RFC 102: Embedding resource files into libgdal
Author: |
Even Rouault |
Contact: |
even.rouault @ spatialys.com |
Started: |
2024-Oct-01 |
Status: |
Adopted, implemented |
Target: |
GDAL 3.11 |
Summary
This RFC uses C23 #embed
pre-processor directive, when available,
to be able to optionally embed GDAL resource files directly into libgdal.
A similar PROJ RFC-8 has been
submitted for PROJ to embed its proj.db
and proj.ini
files.
Motivation
Some parts of GDAL core, mostly drivers, require external resource files located
in the filesystem. Locating these resource files is difficult for use cases where
the GDAL binaries are relocated during installation time.
One such case could be the GDAL embedded in Rasterio or Fiona binary wheels where GDAL_DATA
must be set to the directory of the resource files.
Web-assembly (WASM) use cases come also to mind as users of GDAL builds where
resources are directly included in libgdal.
Technical solution
The C23 standard includes a #embed "filename" pre-processor directive that ingests the specified filename and returns its content as tokens that can be stored in a unsigned char or char array.

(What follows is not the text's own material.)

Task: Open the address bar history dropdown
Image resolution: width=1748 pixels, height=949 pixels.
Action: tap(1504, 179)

Getting the content of a file into a variable is as simple as the following (which also demonstrates adding a nul-terminating character when this is needed):
static const char szPDS4Template[] = {
#embed "data/pds4_template.xml"
, '\0'};
Compiler support
Support for that directive is still very new. clang 19.1 is the first compiler which has a release including it, and has an efficient implementation of it, able to embed very large files with minimum RAM and CPU usage.

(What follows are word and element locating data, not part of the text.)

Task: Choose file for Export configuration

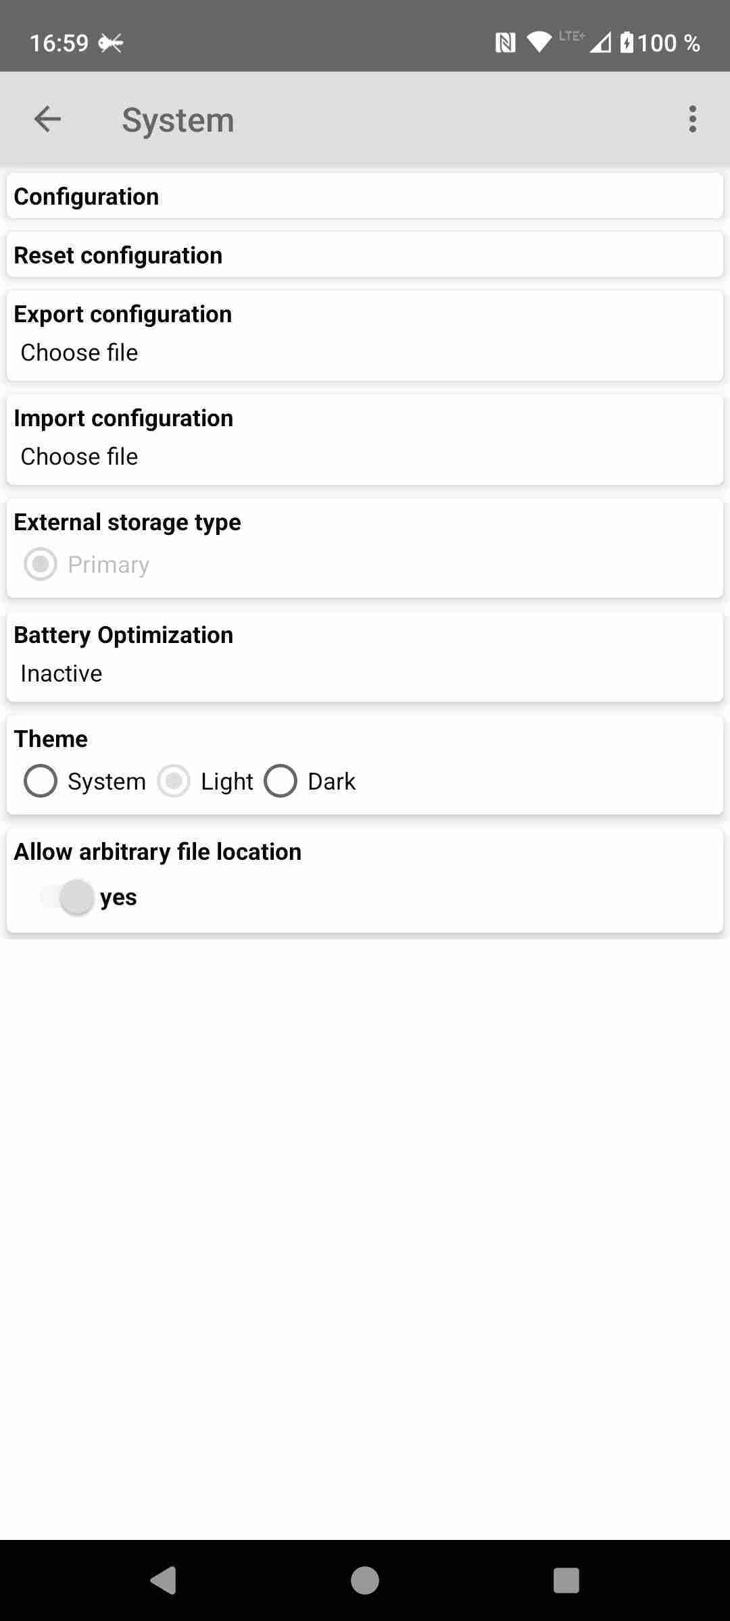Action: click(x=80, y=353)
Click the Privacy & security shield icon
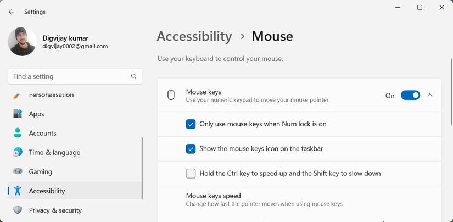The height and width of the screenshot is (222, 453). point(18,210)
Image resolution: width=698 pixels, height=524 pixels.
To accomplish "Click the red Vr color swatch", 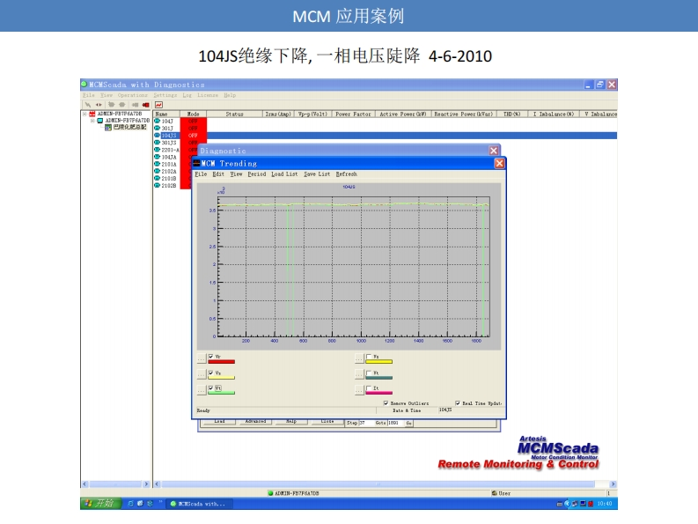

The development version of GCC 15 also supports it, but in a non-optimized way for now. i.e. trying to include large files, of several tens of megabytes could cause significant compilation time, but without impact on runtime. This is not an issue for GDAL use cases, and there is intent from GCC developers to improve this in the future.
Embedding PROJ's proj.db
of size 9.1 MB with GCC 15dev at time of writing takes
18 seconds and 1.7 GB RAM, compared to 0.4 second and 400 MB RAM for clang 19,
which is still reasonable (Generating proj.db
itself from its source .sql files
takes one minute on the same system).
There is no timeline for Visual Studio C/C++ at time of writing (it has been requested by users)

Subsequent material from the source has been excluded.